* begin QUOTED TEXT *

The bank earned a better than expected $3.2bn in the quarter. Revenue increased to more than $20bn, up from $19bn a year ago.
Citi’s corporate and investment bank was the biggest driver of profits for the second consecutive quarter, after a resurgence in dealmaking and debt offerings.
Chief executive Jane Fraser has revamped the leadership of the banking division, recruiting JPMorgan investment banking veteran Vis Raghavan to head the business.
Tyler Dickson, the former head of Citi’s investment bank who had been with the group for more than 30 years, announced this week that he was leaving for private equity giant Blackstone.
The banking division, which includes corporate lending and investment banking, generated revenue of $1.6bn in pre-tax profits, up 38 per cent from the same period a year ago.
“Our results show the progress we are making in executing our strategy and the benefit of our diversified business model,” said Fraser.
Citi is midway through a restructuring announced last September. It has promised to cut as many as 20,000 jobs by 2026 to boost returns that have lagged behind rivals.
Nine months into the programme, Citi has already reduced the number of employees by 11,000, but substantial cost reductions have yet to materialise.
Citi’s results included a $136mn fine for failing to comply with the terms of a 2020 deal with US banking regulators to improve data management and risk controls.
The bank’s quarterly earnings were also weighed down by losses tied to consumer lending, as higher interest rates have started to hurt cash-strapped US households.
Profits in Citi’s US credit card and consumer banking businesses fell 74 per cent from a year ago.
Credit losses in those businesses cost the bank $2.3bn in the quarter, up from $1.5bn a year ago, largely driven by a rise in delinquent credit card borrowers.
Year-on-year growth in revenue from credit cards issued on behalf of retailers such as Costco or Home Depot also dropped to 6 per cent, from 18 per cent in the first quarter, in a sign consumer spending is weakening.

* end QUOTED TEXT *
* begin DATA LINES *

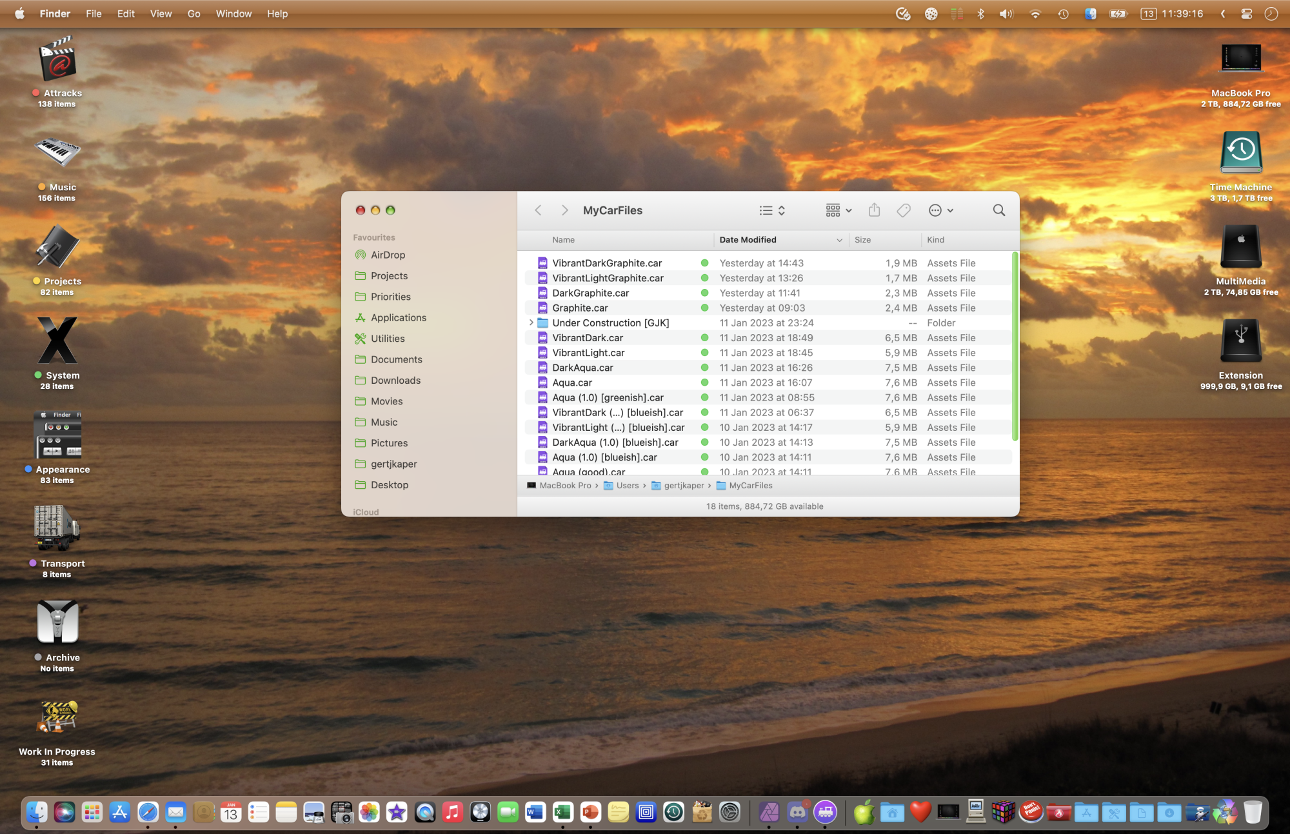The height and width of the screenshot is (834, 1290).
Task: Click the Back navigation arrow
Action: point(538,210)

* end DATA LINES *

Reproduce the section of the passage on Citi's quarterly results that opens with the words containing "Nine months into" and closes with "and risk controls.". Draw only on the passage about Citi's quarterly results and not on the material.

RESPONSE BELOW:
Nine months into the programme, Citi has already reduced the number of employees by 11,000, but substantial cost reductions have yet to materialise.
Citi’s results included a $136mn fine for failing to comply with the terms of a 2020 deal with US banking regulators to improve data management and risk controls.